## What you will do
Please swap "sidebar" for "side panel" wherever it occurs in the lines below, and give every line again with nothing else changed.

## Data supplied
============
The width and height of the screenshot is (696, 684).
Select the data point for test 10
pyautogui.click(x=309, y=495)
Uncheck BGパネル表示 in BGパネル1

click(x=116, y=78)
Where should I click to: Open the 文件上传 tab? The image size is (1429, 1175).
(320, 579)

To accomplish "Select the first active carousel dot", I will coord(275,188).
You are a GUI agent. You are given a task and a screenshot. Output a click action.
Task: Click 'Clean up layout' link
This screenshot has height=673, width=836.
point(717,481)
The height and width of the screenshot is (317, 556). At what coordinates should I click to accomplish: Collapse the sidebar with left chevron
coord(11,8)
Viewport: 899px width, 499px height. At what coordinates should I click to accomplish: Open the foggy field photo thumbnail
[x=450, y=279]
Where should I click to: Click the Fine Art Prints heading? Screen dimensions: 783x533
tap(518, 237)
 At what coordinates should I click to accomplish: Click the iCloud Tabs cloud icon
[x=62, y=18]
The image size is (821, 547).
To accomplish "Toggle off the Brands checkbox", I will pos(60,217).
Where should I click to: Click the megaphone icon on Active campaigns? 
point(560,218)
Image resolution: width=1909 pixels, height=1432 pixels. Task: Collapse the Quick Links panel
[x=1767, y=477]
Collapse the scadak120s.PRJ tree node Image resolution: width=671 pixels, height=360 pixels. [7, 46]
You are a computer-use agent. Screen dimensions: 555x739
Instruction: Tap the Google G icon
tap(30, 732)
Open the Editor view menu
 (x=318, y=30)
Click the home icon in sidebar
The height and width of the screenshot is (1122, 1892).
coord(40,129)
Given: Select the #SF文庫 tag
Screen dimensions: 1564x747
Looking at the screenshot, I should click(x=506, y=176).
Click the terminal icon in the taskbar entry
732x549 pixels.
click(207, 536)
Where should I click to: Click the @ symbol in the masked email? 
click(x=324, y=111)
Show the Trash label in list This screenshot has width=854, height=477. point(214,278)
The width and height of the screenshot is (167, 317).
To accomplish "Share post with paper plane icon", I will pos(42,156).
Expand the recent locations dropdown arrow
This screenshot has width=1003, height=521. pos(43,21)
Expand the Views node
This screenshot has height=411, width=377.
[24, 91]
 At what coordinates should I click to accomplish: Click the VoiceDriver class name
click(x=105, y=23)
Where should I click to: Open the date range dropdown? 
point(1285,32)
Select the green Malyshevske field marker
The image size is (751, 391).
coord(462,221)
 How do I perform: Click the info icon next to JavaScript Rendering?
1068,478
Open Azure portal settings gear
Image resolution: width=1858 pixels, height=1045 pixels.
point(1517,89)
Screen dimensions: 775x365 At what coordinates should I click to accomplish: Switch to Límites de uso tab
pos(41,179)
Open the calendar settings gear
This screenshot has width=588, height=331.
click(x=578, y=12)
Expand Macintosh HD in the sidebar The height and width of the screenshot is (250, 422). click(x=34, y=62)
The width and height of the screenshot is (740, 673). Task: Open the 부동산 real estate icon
============
## Correct result
The width and height of the screenshot is (696, 684).
Select the data point for test 10
pyautogui.click(x=309, y=495)
Uncheck BGパネル表示 in BGパネル1

click(x=116, y=78)
Where should I click to: Open the 文件上传 tab? The image size is (1429, 1175).
(320, 579)

To accomplish "Select the first active carousel dot", I will coord(275,188).
You are a GUI agent. You are given a task and a screenshot. Output a click action.
Task: Click 'Clean up layout' link
This screenshot has height=673, width=836.
point(717,481)
The height and width of the screenshot is (317, 556). At what coordinates should I click to accomplish: Collapse the side panel with left chevron
coord(11,8)
Viewport: 899px width, 499px height. At what coordinates should I click to accomplish: Open the foggy field photo thumbnail
[x=450, y=279]
Where should I click to: Click the Fine Art Prints heading? Screen dimensions: 783x533
tap(518, 237)
 At what coordinates should I click to accomplish: Click the iCloud Tabs cloud icon
[x=62, y=18]
The image size is (821, 547).
To accomplish "Toggle off the Brands checkbox", I will pos(60,217).
Where should I click to: Click the megaphone icon on Active campaigns? 
point(560,218)
Image resolution: width=1909 pixels, height=1432 pixels. Task: Collapse the Quick Links panel
[x=1767, y=477]
Collapse the scadak120s.PRJ tree node Image resolution: width=671 pixels, height=360 pixels. [7, 46]
You are a computer-use agent. Screen dimensions: 555x739
Instruction: Tap the Google G icon
tap(30, 732)
Open the Editor view menu
 (x=318, y=30)
Click the home icon in side panel
The height and width of the screenshot is (1122, 1892).
coord(40,129)
Given: Select the #SF文庫 tag
Screen dimensions: 1564x747
Looking at the screenshot, I should click(x=506, y=176).
Click the terminal icon in the taskbar entry
732x549 pixels.
click(207, 536)
Where should I click to: Click the @ symbol in the masked email? 
click(x=324, y=111)
Show the Trash label in list This screenshot has width=854, height=477. point(214,278)
The width and height of the screenshot is (167, 317).
To accomplish "Share post with paper plane icon", I will pos(42,156).
Expand the recent locations dropdown arrow
This screenshot has width=1003, height=521. pos(43,21)
Expand the Views node
This screenshot has height=411, width=377.
[24, 91]
 At what coordinates should I click to accomplish: Click the VoiceDriver class name
click(x=105, y=23)
Where should I click to: Open the date range dropdown? 
point(1285,32)
Select the green Malyshevske field marker
The image size is (751, 391).
coord(462,221)
 How do I perform: Click the info icon next to JavaScript Rendering?
1068,478
Open Azure portal settings gear
Image resolution: width=1858 pixels, height=1045 pixels.
point(1517,89)
Screen dimensions: 775x365 At what coordinates should I click to accomplish: Switch to Límites de uso tab
pos(41,179)
Open the calendar settings gear
This screenshot has width=588, height=331.
click(x=578, y=12)
Expand Macintosh HD in the side panel The height and width of the screenshot is (250, 422). click(x=34, y=62)
The width and height of the screenshot is (740, 673). Task: Open the 부동산 real estate icon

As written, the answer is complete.